The United States is the most difficult to read. Shell tried to enter Alaska during 2011-14, but environmental pressure forced it to abandon its play in 2015. With Trump, the oil companies sense opportunity. BP started lobbying the Trump Administration in 2017 to reopen the Arctic. In May 2019, BP and Exxon-Mobil committed $20 million to develop LNG in Alaska.
Fleeting or enduring?
Arctic hydrocarbons were long thought a distant and final horizon due to the expense and environmental risk. The precipitous drop in offshore drilling costs in recent years, however, has rendered the former nugatory. Only climate activism can prevent it outside of the NSR. Which vision for Arctic hydrocarbons will prove fleeting and which one enduring?

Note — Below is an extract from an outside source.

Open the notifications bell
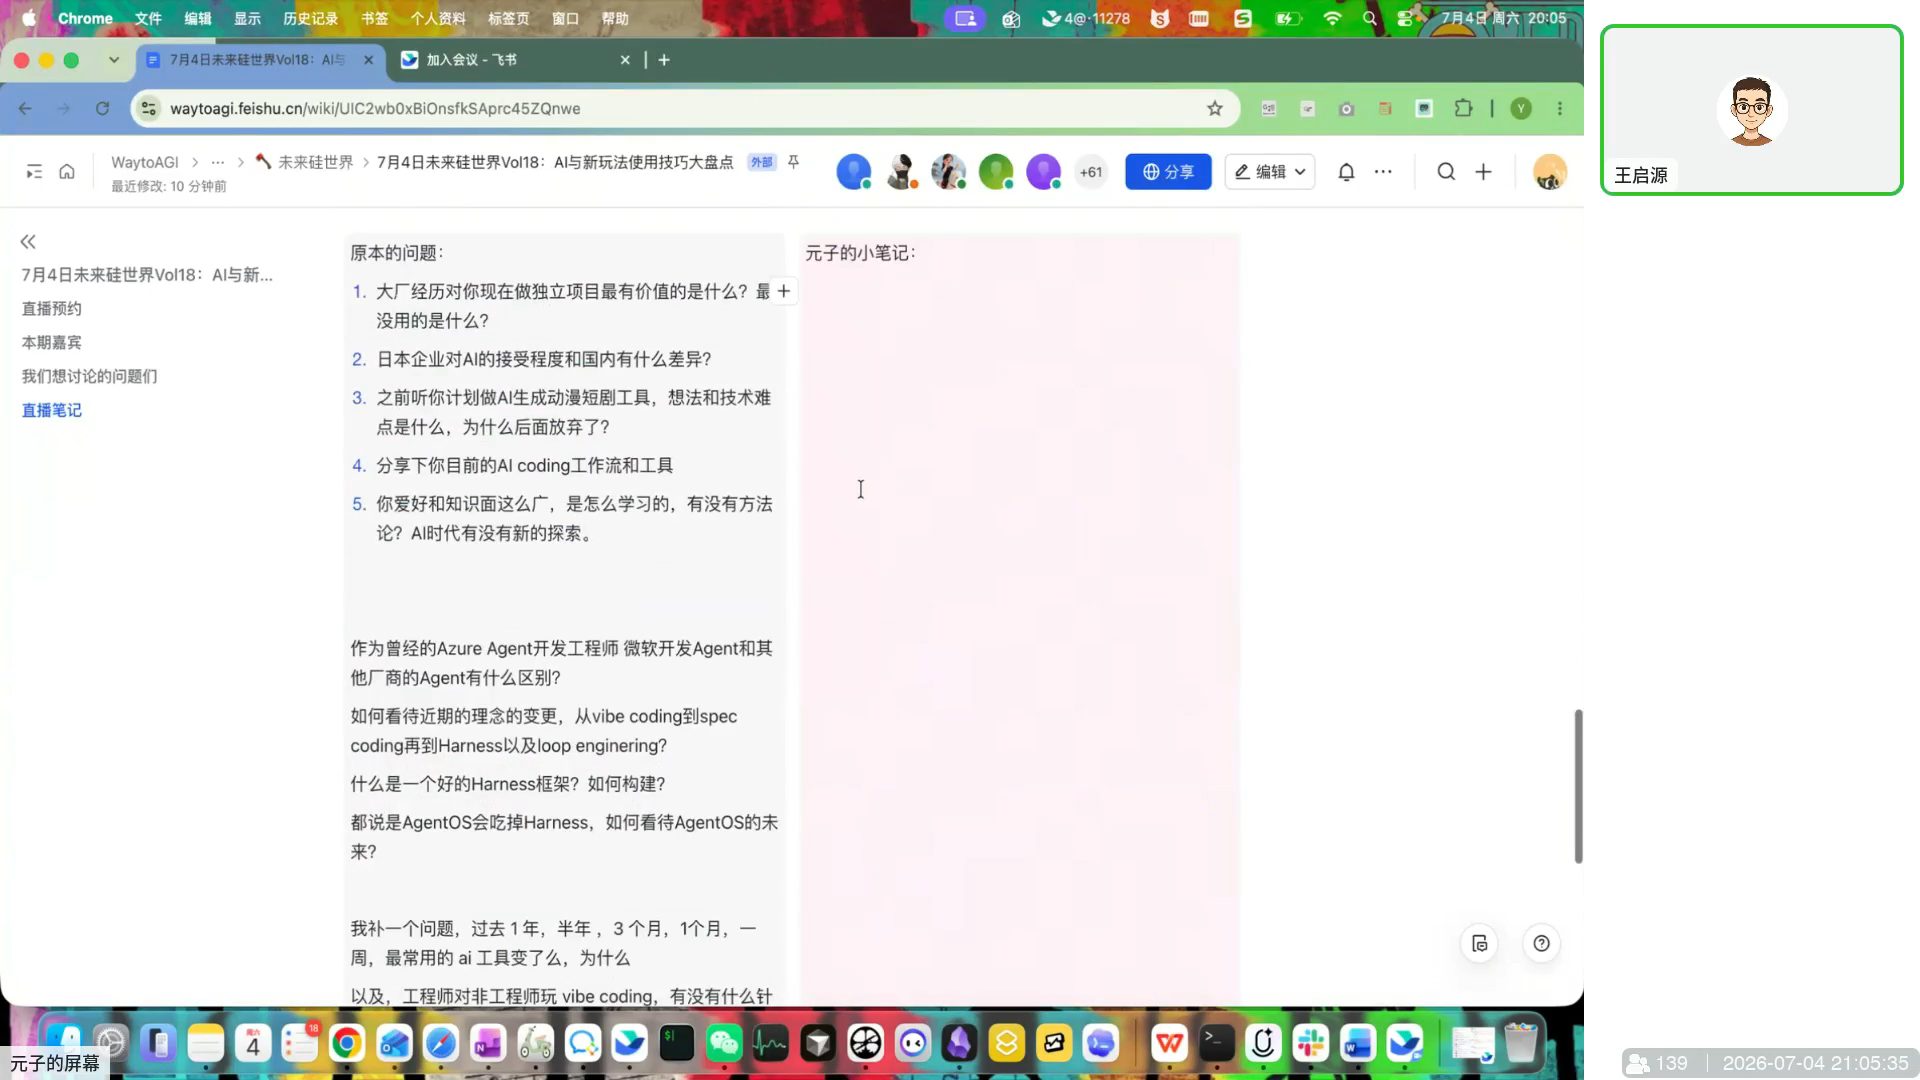This screenshot has height=1080, width=1920. click(1346, 172)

Russia and China’s vision is certainly opportunistic, brought on by U.S. dominance in hydrocarbons. China has the most to lose, as investments in the Arctic and in oil and gas more broadly will exacerbate its own problems by extending the hydrocarbon era. They are also a signal that China does not truly believe in its own strategies to develop renewable energies and other clean-energy technologies. Russia, meanwhile, is betting that the Chinese economy will continue to hum.
The Arctic reckoning is here earlier than expected. Pushing into the Arctic shows a level of industry desperation and should further invigorate the climate movement. Yet the climate movement cannot rest assured that even its current achievements in blocking Arctic hydrocarbons in Western countries will continue. The climate is going to get far worse before it can hope to get better.